Darwin's God. Evolution and the Problem of Evil, 2001

In this reading from the book  Darwin’s God, Evolution and the Problem of Evil, C.G. Hunter argues that behind the scientific story is the story of Charles Darwin’s grappling with questions about God, reality, and the nature of the universe. Hunter shows that the religious position of the English naturalist was not necessarily atheistic, but Darwin’s inability to reconcile his understanding of a benevolent God with the cruelty of nature ultimately led him to develop a theodicy called evolution.
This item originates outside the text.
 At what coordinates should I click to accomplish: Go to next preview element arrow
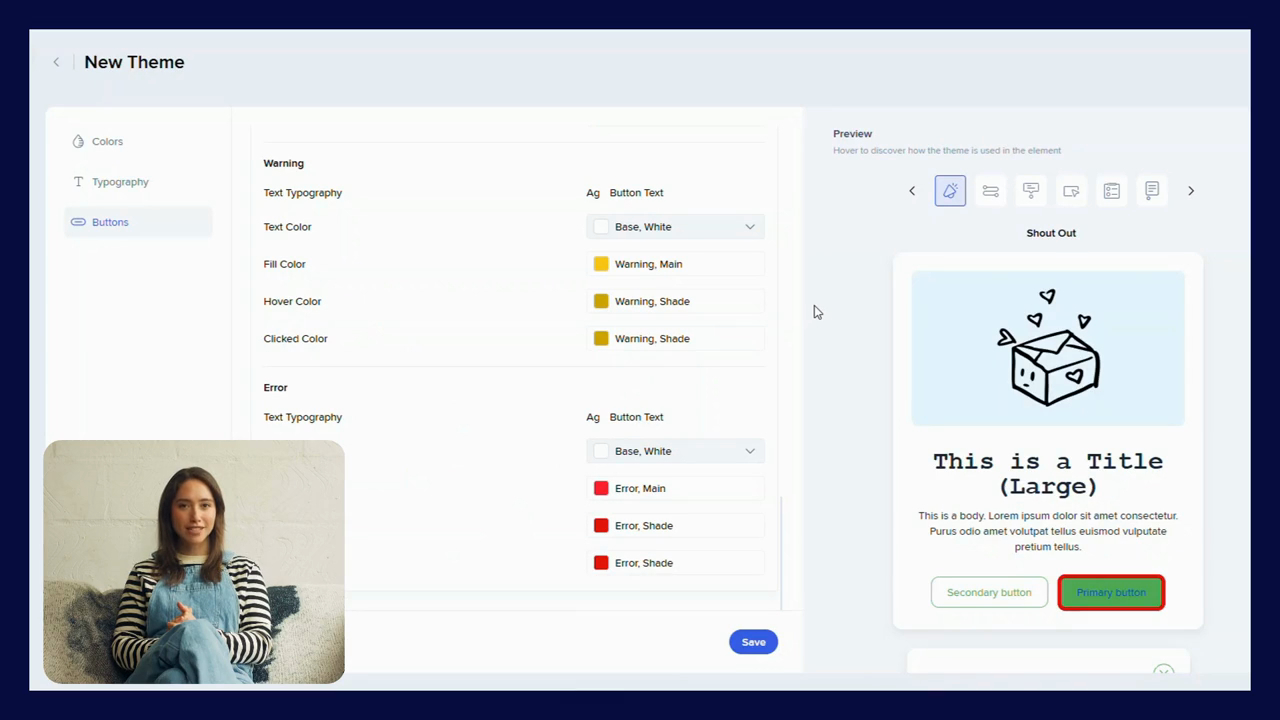(x=1191, y=191)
One of Darwin’s favorite works of literature was John Milton’s Paradise Lost. [4]  He carried a well-worn copy of the classic on his voyage around the world in the HMS Beagle. Paradise Lost was not just a favorite of Darwin; it was immensely popular in Victorian England, to the point of having the status of official Christian doctrine for some. [5]

The main purpose of Paradise Lost was to solve the problem of evil. If God is loving and all-powerful, why does he allow evil to exist at all? Milton tried to explain the purposes of God, or as he put it, “justify the ways of God to man.” His solution was that God need to let humans choose between good and evil so he could separate the good from the bad. Although this solution maintained God’s purity, it also made him somewhat passive, distanced from the events of history. This epic tale is in many ways a telling signpost of where the modern era was going with its view if God and creation. Creation was on its own, rather than under God’s influence and control.
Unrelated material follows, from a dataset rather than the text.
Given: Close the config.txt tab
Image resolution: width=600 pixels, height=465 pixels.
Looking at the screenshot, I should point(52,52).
An important similarity between Darwin and Milton should not be missed. The two are sometimes contrasted, since Darwin was rapidly moving toward a naturalistic explanation of the world, whereas Milton saw God as the creative force of the world. But both men were dealing with the problem of evil- Milton with moral evil and Darwin with natural evil- and both found solutions by distancing God from the evil. And most important, the two held similar conceptions of God.

Medieval theologians had attempted to prove the existence of God using logical arguments and the evidence of the created order. In the seventeenth century and after, modern theologians and philosophers internalized and amplified this tradition. Science’s new discoverers about nature were fitted into proofs of God. But a God whose existence could be proved was a God who was subject to human reasoning. Increasingly theologians and philosophers felt free to place bounds on what God could do. [6]

This was the dominant view of God amongst modern intellectuals, and it was shared by Darwin and Milton. This link between the two thinkers is more important than their differences. It would be more accurate to view Darwin not as opposing Milton but as extrapolating from Milton. Milton may have justified God, but he did so by distancing God from the moral evils of the world. Darwin, dealing with natural evils, simply distanced God even further. And though Darwin made repeated references to the Creator, he never needed to define his terms, for the modern view of God was widely accepted.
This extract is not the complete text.